EXERCISE PASSAGE -
-- Opening Marker --

The breeder probably WAS as strict as she thought, and the white rooster IS pure white.
When you cross a white chicken (two copies of the recessive white gene) to another white chicken (two copies of the recessive white gene), every chick will also be white (two copies of the recessive white gene.)
So you can breed pure white chickens forever, (like the breeder was doing.)
But those chickens still have genes for blue or not-blue, and for gold or silver, and for barred or not-barred, and for partridge or solid black or some other pattern, and so on. You do not see any effects from these other genes, because the chicken is all white, but they still have all those other genes. It's as if you took a colored chicken and dipped it in a bucket of whitewash.
But when you breed one of those white chickens to a chicken of a different color, the white chicken passes on one copy of the recessive white gene. The colored chicken passes on one copy of not-recessive-white. So the chicks show color. What color? Something determined by the genes from the colored parent, and the genes that were hiding (invisible) in the white parent.
That's why some people do not cross colors of chickens. Genes that have no effect when you breed two of the same color (white to white) can become visible when you cross to a different color. So if you want to produce chicks of specific colors, you either breed colors that are known to have compatible genetics, or you study the genetics of the particular chickens you have and learn what they will produce, or you get surprises.
(Crossing chicken colors is not bad, it just provides the opportunity for unexpected results.)

-- Closing Marker --

TASKS TO PERFORM -
• 1. In the passage on chicken colors, rewrite the part starting with "That's why some" and going on through "you get surprises.", changing "surprises" to "unexpected colors".
• 2. For each statement, say yes or no: does it agree with the passage on chicken colors? Support each answer by quoting the words from the passage that decide it.
(a) Crossing two white chickens that each have two copies of the recessive white gene gives only white chicks.
(b) Crossing chicken colors is described as bad.
(c) The white rooster is pure white.

Collected data:
-- Opening Marker --

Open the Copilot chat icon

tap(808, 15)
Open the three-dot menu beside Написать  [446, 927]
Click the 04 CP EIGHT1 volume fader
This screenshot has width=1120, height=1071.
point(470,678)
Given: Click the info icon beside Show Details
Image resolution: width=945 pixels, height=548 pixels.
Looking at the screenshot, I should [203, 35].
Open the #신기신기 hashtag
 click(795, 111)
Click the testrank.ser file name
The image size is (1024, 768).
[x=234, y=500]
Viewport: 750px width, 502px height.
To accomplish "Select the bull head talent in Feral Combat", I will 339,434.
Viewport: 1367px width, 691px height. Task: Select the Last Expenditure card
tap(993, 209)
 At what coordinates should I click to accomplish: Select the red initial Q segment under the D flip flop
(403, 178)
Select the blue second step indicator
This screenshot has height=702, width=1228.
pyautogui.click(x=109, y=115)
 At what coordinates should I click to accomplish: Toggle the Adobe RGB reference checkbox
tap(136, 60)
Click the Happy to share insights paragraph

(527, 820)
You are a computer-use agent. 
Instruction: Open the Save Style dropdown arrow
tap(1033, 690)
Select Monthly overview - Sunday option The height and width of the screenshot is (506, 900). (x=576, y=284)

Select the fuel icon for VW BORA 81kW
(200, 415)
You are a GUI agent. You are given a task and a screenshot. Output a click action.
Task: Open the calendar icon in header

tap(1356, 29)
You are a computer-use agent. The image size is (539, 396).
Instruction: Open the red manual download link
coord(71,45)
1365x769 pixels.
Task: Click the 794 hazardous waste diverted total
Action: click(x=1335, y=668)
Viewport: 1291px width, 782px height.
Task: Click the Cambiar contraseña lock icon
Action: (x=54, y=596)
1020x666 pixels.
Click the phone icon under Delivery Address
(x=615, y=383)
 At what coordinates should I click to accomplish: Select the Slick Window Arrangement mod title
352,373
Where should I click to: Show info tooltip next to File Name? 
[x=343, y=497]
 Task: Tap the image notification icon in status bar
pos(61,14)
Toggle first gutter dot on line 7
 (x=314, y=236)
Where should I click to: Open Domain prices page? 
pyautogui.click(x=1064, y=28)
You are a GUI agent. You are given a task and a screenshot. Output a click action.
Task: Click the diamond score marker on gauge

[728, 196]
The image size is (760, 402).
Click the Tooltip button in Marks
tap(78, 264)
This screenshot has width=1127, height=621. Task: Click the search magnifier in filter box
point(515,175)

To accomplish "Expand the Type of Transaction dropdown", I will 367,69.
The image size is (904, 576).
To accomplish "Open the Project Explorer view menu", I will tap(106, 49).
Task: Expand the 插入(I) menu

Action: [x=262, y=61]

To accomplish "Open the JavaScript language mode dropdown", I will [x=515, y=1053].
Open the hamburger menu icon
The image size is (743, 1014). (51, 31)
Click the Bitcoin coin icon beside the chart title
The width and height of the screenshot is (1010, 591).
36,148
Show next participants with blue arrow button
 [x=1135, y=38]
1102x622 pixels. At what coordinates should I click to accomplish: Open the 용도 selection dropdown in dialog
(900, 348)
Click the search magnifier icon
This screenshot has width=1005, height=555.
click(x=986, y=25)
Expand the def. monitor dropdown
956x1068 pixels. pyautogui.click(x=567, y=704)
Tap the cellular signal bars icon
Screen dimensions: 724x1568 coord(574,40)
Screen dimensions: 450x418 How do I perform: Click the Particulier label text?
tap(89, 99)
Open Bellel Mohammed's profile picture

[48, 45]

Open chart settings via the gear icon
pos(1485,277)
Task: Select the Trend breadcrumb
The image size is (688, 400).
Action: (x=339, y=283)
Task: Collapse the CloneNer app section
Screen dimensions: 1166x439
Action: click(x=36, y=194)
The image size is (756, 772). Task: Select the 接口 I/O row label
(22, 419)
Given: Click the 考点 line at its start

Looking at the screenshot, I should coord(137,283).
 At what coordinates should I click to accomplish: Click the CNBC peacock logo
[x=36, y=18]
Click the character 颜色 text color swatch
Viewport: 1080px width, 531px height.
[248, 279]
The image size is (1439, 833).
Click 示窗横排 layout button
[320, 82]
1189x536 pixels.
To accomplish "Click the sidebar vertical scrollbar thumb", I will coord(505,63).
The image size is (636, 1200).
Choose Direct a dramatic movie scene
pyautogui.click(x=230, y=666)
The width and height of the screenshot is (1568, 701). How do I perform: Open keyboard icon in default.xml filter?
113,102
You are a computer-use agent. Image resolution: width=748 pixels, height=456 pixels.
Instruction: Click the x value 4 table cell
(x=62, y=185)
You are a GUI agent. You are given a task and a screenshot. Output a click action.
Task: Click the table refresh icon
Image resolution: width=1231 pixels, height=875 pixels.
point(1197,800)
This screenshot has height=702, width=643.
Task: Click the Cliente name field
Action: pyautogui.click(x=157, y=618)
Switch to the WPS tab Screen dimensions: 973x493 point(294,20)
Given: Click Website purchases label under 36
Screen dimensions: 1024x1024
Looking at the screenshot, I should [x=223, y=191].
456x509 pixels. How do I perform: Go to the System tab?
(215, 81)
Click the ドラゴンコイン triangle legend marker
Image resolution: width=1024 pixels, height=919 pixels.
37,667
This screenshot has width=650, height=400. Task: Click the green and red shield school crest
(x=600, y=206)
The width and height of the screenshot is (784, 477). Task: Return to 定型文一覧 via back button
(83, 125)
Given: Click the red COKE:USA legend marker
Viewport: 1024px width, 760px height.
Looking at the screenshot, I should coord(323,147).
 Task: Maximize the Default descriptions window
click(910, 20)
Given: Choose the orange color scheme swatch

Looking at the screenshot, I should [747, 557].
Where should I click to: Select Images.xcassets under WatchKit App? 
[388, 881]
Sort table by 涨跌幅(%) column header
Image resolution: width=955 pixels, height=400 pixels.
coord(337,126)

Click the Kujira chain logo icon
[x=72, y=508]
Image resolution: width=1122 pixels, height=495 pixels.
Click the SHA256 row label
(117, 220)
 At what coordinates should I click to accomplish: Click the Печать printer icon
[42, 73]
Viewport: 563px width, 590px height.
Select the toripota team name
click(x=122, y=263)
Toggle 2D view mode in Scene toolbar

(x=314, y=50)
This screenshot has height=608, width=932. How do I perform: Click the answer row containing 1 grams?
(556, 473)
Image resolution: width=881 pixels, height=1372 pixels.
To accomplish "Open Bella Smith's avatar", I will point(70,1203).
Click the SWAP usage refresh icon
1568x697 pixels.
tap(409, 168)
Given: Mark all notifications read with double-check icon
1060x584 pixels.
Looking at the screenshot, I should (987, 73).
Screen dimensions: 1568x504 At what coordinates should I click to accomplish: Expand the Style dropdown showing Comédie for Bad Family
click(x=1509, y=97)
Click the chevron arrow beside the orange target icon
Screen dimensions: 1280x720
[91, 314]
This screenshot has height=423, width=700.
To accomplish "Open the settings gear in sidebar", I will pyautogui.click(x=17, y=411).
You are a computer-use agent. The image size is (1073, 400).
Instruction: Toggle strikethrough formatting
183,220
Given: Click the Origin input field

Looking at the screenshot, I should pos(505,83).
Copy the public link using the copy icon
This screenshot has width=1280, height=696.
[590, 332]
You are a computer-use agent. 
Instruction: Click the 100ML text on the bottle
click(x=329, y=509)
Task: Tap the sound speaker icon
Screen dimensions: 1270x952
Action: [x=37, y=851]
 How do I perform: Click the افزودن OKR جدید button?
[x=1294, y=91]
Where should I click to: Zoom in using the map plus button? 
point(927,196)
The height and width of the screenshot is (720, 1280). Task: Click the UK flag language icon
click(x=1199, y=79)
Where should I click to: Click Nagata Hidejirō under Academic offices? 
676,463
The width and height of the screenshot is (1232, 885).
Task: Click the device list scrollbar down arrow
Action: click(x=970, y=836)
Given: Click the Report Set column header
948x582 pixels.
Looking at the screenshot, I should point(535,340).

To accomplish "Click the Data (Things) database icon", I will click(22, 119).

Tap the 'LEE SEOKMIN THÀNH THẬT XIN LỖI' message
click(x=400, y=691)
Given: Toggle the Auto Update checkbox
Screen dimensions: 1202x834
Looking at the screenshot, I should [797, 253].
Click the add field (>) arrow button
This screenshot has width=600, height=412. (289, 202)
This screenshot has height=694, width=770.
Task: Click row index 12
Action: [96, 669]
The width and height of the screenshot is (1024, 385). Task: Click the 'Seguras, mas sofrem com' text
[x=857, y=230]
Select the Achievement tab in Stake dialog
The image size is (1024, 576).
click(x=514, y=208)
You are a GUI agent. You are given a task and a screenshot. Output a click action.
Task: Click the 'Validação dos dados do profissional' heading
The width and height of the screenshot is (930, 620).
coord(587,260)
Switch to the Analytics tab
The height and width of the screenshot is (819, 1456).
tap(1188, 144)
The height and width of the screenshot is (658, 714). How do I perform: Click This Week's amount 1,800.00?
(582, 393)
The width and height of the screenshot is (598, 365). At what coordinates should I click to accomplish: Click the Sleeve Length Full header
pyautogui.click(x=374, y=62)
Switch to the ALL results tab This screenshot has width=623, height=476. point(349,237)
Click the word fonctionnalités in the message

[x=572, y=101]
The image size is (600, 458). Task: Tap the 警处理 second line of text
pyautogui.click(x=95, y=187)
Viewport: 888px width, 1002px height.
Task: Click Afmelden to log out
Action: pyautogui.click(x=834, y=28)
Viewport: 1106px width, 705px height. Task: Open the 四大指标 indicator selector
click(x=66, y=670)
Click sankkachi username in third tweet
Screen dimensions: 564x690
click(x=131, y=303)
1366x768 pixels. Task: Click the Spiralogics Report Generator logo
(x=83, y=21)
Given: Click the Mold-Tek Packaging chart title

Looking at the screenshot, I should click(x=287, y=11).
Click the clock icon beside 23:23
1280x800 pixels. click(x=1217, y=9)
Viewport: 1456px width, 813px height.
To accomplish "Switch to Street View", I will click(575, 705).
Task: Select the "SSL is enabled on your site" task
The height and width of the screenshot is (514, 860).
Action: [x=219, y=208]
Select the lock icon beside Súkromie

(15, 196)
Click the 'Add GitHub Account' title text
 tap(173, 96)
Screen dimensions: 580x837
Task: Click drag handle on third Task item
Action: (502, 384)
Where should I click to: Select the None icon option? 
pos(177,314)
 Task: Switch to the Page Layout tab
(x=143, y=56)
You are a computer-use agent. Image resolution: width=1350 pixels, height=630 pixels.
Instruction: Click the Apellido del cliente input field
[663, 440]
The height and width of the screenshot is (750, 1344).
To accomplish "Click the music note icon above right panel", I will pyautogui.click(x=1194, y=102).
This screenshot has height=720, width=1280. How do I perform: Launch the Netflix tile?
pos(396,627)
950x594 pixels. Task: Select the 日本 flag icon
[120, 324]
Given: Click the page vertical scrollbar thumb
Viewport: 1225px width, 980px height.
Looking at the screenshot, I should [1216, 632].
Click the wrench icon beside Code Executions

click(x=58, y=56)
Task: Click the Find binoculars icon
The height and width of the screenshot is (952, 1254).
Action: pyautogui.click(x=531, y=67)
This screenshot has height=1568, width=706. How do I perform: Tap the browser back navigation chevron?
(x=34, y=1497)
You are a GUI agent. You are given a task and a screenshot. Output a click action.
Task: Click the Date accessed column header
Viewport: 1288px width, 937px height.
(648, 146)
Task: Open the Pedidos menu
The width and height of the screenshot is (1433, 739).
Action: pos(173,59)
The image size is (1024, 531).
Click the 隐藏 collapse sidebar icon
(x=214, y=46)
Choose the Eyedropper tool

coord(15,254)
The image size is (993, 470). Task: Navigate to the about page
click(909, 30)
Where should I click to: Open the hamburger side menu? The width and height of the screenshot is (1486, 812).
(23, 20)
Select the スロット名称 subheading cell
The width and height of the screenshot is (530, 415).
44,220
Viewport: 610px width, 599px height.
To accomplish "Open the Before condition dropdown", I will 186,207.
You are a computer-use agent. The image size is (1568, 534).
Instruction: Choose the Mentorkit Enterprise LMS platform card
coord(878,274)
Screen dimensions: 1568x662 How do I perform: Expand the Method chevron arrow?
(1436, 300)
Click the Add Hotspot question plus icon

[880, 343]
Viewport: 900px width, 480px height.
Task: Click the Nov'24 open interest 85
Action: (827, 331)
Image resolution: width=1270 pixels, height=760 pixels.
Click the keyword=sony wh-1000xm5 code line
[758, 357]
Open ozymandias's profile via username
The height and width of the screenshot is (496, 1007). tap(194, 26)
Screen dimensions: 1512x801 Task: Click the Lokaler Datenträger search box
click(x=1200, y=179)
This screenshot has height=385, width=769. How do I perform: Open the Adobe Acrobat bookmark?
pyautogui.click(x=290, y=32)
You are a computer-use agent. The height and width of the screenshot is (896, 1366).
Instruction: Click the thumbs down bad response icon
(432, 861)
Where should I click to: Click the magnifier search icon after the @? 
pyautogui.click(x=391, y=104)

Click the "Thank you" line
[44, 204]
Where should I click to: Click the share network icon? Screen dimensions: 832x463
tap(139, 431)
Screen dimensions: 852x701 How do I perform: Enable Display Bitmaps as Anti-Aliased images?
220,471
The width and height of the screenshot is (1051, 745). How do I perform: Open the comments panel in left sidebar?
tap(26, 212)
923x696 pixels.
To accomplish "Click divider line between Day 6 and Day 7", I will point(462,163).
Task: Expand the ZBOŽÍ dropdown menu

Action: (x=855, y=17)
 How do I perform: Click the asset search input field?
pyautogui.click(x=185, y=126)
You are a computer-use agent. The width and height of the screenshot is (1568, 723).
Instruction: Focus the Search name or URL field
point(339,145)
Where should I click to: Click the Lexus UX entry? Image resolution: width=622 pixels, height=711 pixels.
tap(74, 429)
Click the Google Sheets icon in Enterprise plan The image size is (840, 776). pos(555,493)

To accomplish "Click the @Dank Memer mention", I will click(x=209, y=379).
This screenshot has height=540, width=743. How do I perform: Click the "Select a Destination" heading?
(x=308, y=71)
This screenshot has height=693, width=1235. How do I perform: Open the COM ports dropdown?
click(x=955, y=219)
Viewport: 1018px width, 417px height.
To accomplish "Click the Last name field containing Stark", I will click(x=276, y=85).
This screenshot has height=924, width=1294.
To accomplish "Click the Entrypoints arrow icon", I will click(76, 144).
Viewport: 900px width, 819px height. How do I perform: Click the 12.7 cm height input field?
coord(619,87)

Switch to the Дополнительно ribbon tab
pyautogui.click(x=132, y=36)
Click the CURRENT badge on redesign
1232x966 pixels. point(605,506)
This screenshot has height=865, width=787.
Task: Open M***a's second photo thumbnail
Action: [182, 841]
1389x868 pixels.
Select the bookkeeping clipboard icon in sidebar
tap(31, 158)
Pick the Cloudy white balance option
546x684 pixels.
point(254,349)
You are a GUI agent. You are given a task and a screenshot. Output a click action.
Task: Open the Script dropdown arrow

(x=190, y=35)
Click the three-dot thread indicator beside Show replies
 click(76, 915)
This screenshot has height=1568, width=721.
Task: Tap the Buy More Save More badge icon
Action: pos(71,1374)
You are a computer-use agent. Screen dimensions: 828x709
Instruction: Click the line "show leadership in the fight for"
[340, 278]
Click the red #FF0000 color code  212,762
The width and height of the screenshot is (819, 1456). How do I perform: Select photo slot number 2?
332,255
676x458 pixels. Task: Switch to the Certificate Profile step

-- Closing Marker --

ANSWERS FOR EACH ITEM -
• 1.
That's why some people do not cross colors of chickens. Genes that have no effect when you breed two of the same color (white to white) can become visible when you cross to a different color. So if you want to produce chicks of specific colors, you either breed colors that are known to have compatible genetics, or you study the genetics of the particular chickens you have and learn what they will produce, or you get unexpected colors.

• 2.
(a) Yes: "every chick will also be white"
(b) No: "Crossing chicken colors is not bad"
(c) Yes: "the white rooster IS pure white"